The logarithm of a likelihood function, simplifying probabilistic model optimization and parameter estimation.
Log likelihood is the natural logarithm of the likelihood function — a measure of how probable observed data is under a given set of model parameters. In statistical modeling and machine learning, the likelihood function is typically expressed as a product of probabilities across many data points, which can become numerically unwieldy for large datasets. Taking the logarithm converts this product into a sum, dramatically improving numerical stability and making the function far easier to work with analytically and computationally. Because the logarithm is a monotonically increasing function, maximizing the log likelihood is mathematically equivalent to maximizing the likelihood itself, preserving the same optimal parameter values.

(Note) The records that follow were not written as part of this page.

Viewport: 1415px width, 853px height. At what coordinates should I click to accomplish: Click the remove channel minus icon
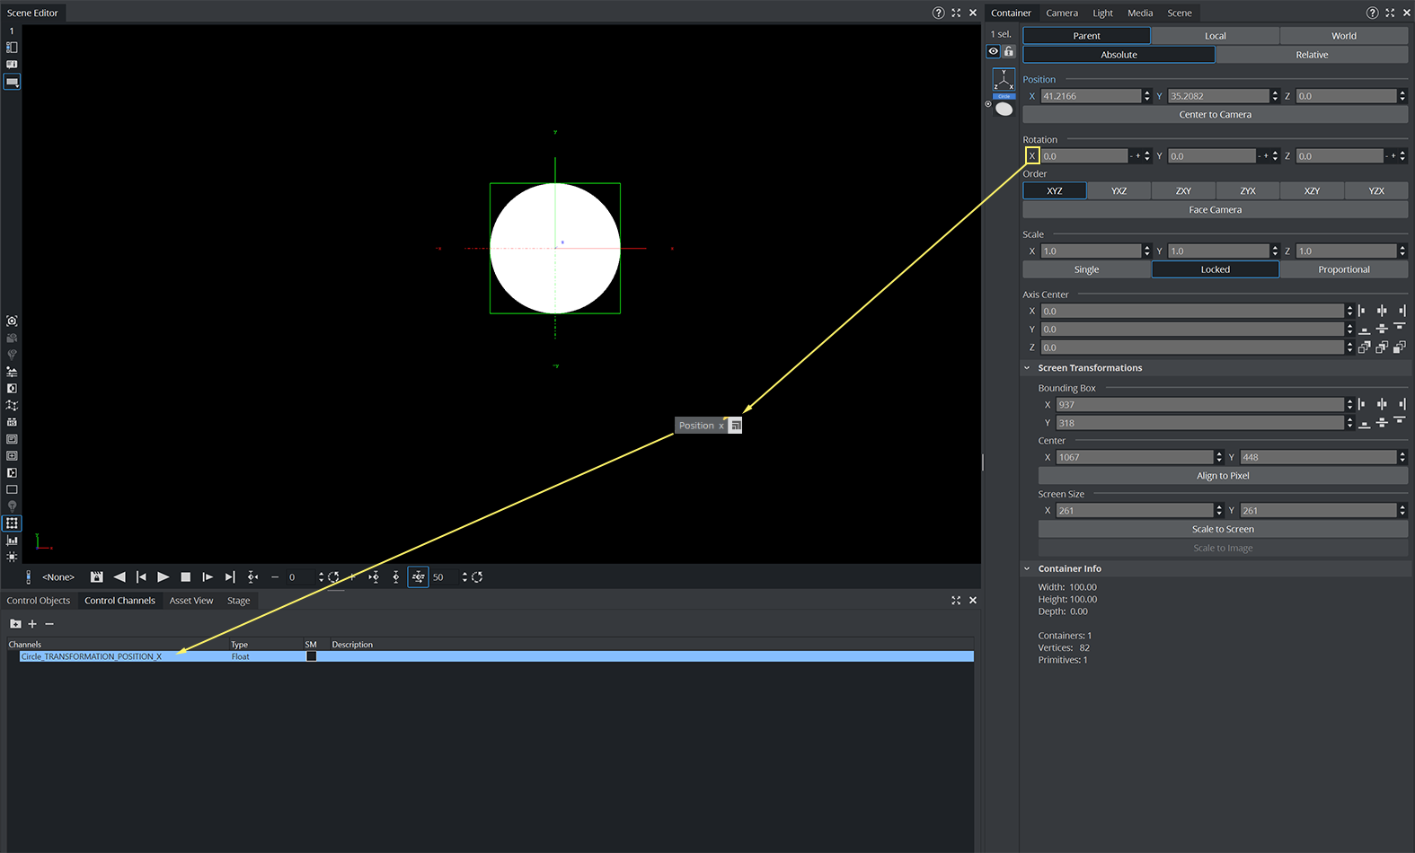pos(49,624)
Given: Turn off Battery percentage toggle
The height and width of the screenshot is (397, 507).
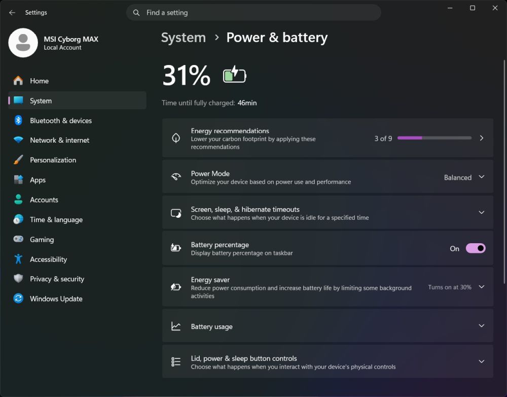Looking at the screenshot, I should [476, 248].
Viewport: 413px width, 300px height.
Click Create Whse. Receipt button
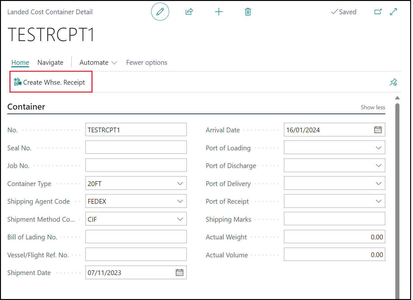[50, 82]
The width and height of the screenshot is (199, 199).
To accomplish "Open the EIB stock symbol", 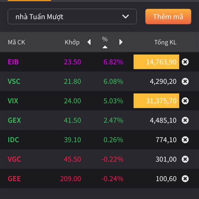I will [x=13, y=62].
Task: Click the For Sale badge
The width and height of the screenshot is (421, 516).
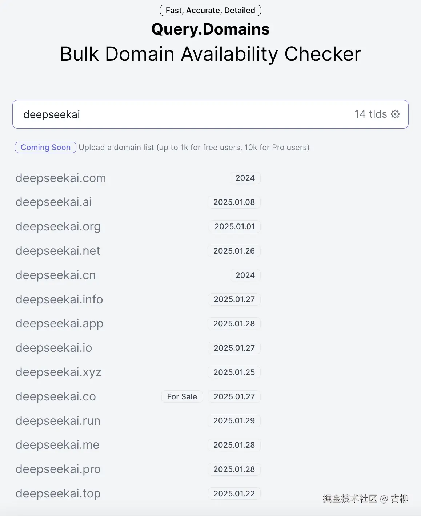Action: coord(182,396)
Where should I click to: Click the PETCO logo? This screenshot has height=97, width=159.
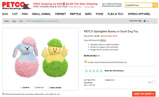[16, 6]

Log likelihood sits at the heart of maximum likelihood estimation (MLE), the dominant framework for fitting probabilistic models to data. In practice, many optimization algorithms minimize a loss function rather than maximize an objective, so practitioners often work with the negative log likelihood (NLL) as a loss. Gradient-based methods like stochastic gradient descent can then efficiently minimize NLL by computing its derivatives with respect to model parameters. This connection makes log likelihood directly relevant to training a wide range of models, from logistic regression and Gaussian mixture models to hidden Markov models and deep neural networks with probabilistic output layers such as softmax classifiers.
Beyond parameter estimation, log likelihood serves as a principled tool for model comparison and evaluation. Metrics like the Akaike Information Criterion (AIC) and Bayesian Information Criterion (BIC) are built on log likelihood values, penalizing model complexity to guard against overfitting. In deep learning, cross-entropy loss — ubiquitous in classification tasks — is mathematically equivalent to minimizing the negative log likelihood under a categorical distribution, illustrating how foundational this concept is across modern machine learning. Its combination of mathematical elegance, computational tractability, and theoretical grounding makes log likelihood one of the most pervasive ideas in both classical statistics and contemporary AI.